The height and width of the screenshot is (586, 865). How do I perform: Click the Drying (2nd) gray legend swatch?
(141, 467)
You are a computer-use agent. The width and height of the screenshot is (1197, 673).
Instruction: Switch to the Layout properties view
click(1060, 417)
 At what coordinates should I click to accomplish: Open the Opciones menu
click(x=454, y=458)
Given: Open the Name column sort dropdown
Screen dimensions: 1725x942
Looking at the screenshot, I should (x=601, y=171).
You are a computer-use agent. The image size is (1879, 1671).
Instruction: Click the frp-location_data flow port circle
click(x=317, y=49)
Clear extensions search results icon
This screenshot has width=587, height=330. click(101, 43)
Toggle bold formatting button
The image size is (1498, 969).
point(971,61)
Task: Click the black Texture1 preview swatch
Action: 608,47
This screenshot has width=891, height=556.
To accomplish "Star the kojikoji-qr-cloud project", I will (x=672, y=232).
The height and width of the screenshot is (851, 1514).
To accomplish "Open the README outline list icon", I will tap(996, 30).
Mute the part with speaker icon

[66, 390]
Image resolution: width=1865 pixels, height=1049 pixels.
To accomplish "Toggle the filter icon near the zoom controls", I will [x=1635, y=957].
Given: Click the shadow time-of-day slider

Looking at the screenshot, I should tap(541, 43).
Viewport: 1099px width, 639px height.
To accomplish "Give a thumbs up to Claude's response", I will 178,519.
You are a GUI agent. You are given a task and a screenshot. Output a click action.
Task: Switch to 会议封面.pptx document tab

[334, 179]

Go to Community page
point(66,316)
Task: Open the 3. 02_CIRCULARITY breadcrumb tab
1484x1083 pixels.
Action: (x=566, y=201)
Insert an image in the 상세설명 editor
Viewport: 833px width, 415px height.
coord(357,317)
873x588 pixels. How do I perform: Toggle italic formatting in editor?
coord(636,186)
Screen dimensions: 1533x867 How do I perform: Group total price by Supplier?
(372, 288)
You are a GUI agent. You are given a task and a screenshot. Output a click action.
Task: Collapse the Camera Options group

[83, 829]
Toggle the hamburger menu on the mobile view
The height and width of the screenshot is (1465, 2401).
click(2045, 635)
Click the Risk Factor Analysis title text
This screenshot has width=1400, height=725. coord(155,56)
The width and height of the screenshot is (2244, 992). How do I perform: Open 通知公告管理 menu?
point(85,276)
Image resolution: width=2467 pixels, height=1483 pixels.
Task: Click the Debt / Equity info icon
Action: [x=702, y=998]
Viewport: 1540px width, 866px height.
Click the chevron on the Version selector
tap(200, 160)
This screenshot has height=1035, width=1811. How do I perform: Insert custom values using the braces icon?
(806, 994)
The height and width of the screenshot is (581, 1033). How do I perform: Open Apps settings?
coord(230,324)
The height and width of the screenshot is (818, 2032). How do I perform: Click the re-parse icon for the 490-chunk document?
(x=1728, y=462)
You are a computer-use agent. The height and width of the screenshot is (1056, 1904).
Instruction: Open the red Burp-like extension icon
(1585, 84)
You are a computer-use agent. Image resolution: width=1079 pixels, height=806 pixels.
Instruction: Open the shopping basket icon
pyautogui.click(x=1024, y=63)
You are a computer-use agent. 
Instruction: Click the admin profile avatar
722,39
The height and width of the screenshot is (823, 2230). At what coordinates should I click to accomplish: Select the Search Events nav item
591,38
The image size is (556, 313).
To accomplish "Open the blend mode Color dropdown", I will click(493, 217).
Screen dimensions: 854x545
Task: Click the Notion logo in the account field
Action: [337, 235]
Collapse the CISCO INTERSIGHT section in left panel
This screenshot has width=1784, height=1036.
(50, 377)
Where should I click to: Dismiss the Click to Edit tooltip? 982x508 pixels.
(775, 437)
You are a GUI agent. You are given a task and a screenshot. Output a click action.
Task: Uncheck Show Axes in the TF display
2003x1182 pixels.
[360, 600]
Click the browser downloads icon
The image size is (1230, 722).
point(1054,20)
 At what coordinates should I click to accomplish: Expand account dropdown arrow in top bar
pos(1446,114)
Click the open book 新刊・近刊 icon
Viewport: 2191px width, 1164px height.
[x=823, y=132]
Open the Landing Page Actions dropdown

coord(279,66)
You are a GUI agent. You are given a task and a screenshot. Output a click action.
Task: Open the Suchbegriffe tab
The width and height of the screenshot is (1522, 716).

■ Task instructions
When a line in the material above includes "computer", report that line by copying it.

■ Result of this exercise
You are a computer-use agent. The width and height of the screenshot is (1197, 673).
You are a computer-use agent. The image size is (1879, 1671).
You are a computer-use agent. The height and width of the screenshot is (1056, 1904).
You are a computer-use agent. Image resolution: width=1079 pixels, height=806 pixels.
You are a computer-use agent. 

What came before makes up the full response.